Según un nuevo estudio publicado en el Journal of Epidemiology and Community Health , las mordeduras de perro en el Reino Unido pueden ser tres veces más comunes de lo que indican los registros oficiales. Una razón sorprendente para esto es que las personas con una personalidad emocionalmente ansiosa parecen ser los destinatarios más probables de mordeduras de perro (y las personas con menos probabilidades de informarlas), dijeron los investigadores.

"Las únicas estadísticas oficiales recolectadas sobre mordeduras de perros en el Reino Unido son admisiones hospitalarias, ni siquiera visitas a salas de emergencia para tratamientos", dijo Carri Westgarth, investigador del Departamento de Epidemiología y Salud de la Población de la Universidad de Liverpool, a Live Science. en un correo electronico "No tenemos idea de cuántas personas son mordidas por perros y cuántas picaduras requieren tratamiento médico".

Encuesta sobre su experiencia de mordedura de perro

Para obtener una instantánea más precisa del daño inducido por caninos, Westgarth y sus colegas encuestó a casi 700 personas en 385 hogares en la pequeña ciudad de Cheshire sobre su experiencia de mordedura de perro.

Los estudiantes de veterinaria fueron de puerta en puerta, realizando breves entrevistas con los residentes de Cheshire sobre la propiedad de los perros, y luego dejaron cuestionarios más detallados con los participantes dispuestos.

Los cuestionarios pedían a los participantes que habían sido mordidos por perros que elaboraran un incidente de mordedura, proporcionando información sobre la edad que tenían en el momento de la mordedura, su relación con el perro y si buscaban atención médica después. Los encuestados adultos también completaron una prueba de personalidad de 10 ítems, que ayudó a los investigadores a categorizar a los participantes de acuerdo con los llamados rasgos de personalidad Big Five (extraversión, escrupulosidad, apertura a nuevas experiencias, amabilidad y estabilidad emocional).

Registros de mordeduras de los perros

Inmediatamente, los investigadores encontraron que la tasa de incidentes de mordedura de perro reportada por los residentes de Cheshire excedía en gran medida el promedio nacional indicado por los registros oficiales del hospital.

"Los registros hospitalarios muestran que la tasa de mordeduras de perro es de 740 por cada 100.000 personas de la población, pero las respuestas de la encuesta indican una tasa de 1.873 por 100.000, casi tres veces la cifra oficial", escribieron los investigadores en el estudio.

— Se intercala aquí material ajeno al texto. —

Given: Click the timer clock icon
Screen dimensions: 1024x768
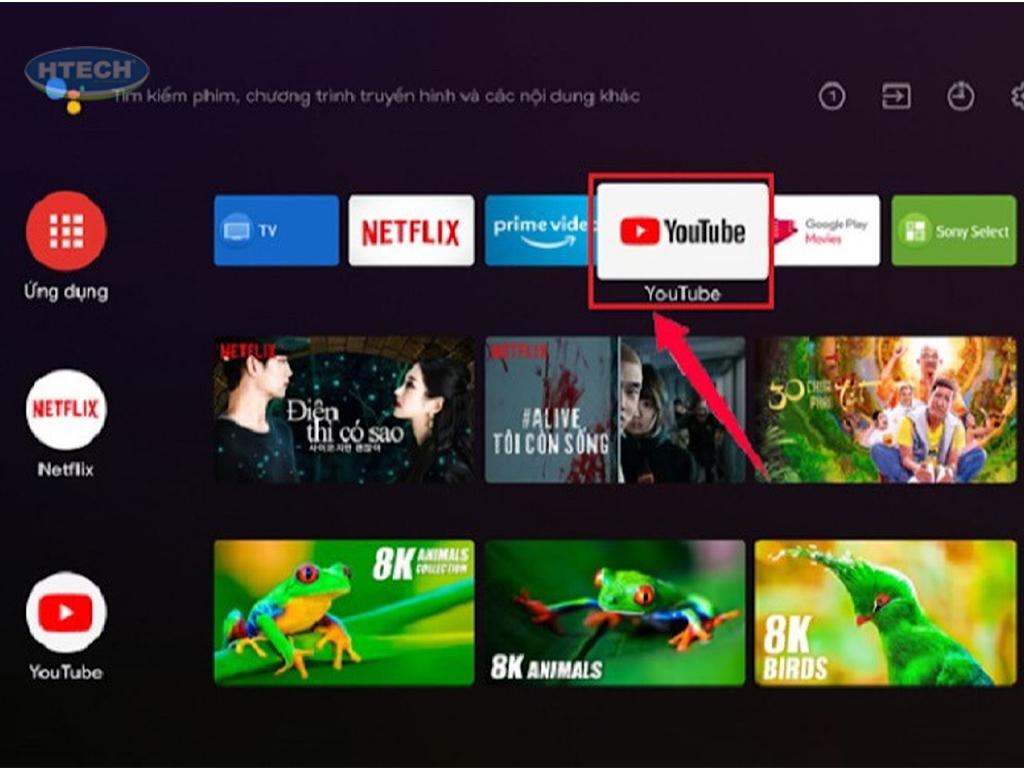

Cuando el equipo comenzó a analizar los factores comunes detrás de las mordeduras de perro informadas por los encuestados, las cosas se pusieron un poco más interesantes. Por un lado, los hombres tenían casi el doble de probabilidades que las mujeres de haber sido mordidos en sus vidas. Alrededor del 44 por ciento de las mordeduras ocurrieron en la infancia (cuando los participantes eran menores de 16 años), y el 55 por ciento de las mordeduras fueron infligidas por perros que la víctima nunca había conocido antes del incidente. "Otra investigación sugiere que la mayoría de las mordeduras provienen de perros familiares , pero esto lo desafía", dijo Westgarth.

Lo más sorprendente, sin embargo, fue un aparente vínculo entre las mordeduras de perro y los encuestados que obtuvieron los puntajes más bajos para la estabilidad emocional en el examen de personalidad.

Cuanto más inestable emocionalmente era una persona, más probable era que hubiera sido mordido por un perro.

"Nuestros hallazgos sugieren que cuanto menos ansiosa, irritable y deprimida está una persona, es menos probable que haya sido mordida", dijo Westgarth.

Como se realizó, el estudio no puede confirmar si la baja estabilidad emocional de una persona resulta en una mayor probabilidad de ser mordido, o si ser mordido produce una menor estabilidad emocional. Se necesita más investigación, dijo Westgarth, y para ella, es personal.

"Desafortunadamente, he sido mordido al menos cinco veces y puedo recordarlo", dijo. "Principalmente mientras trabajaba en caniles de rescate, pero lamentablemente, también sufrí un mordisco en la cara cuando era un niño pequeño de uno de nuestros perros de la familia, ¡y todavía tengo la cicatriz en la frente para probarlo!"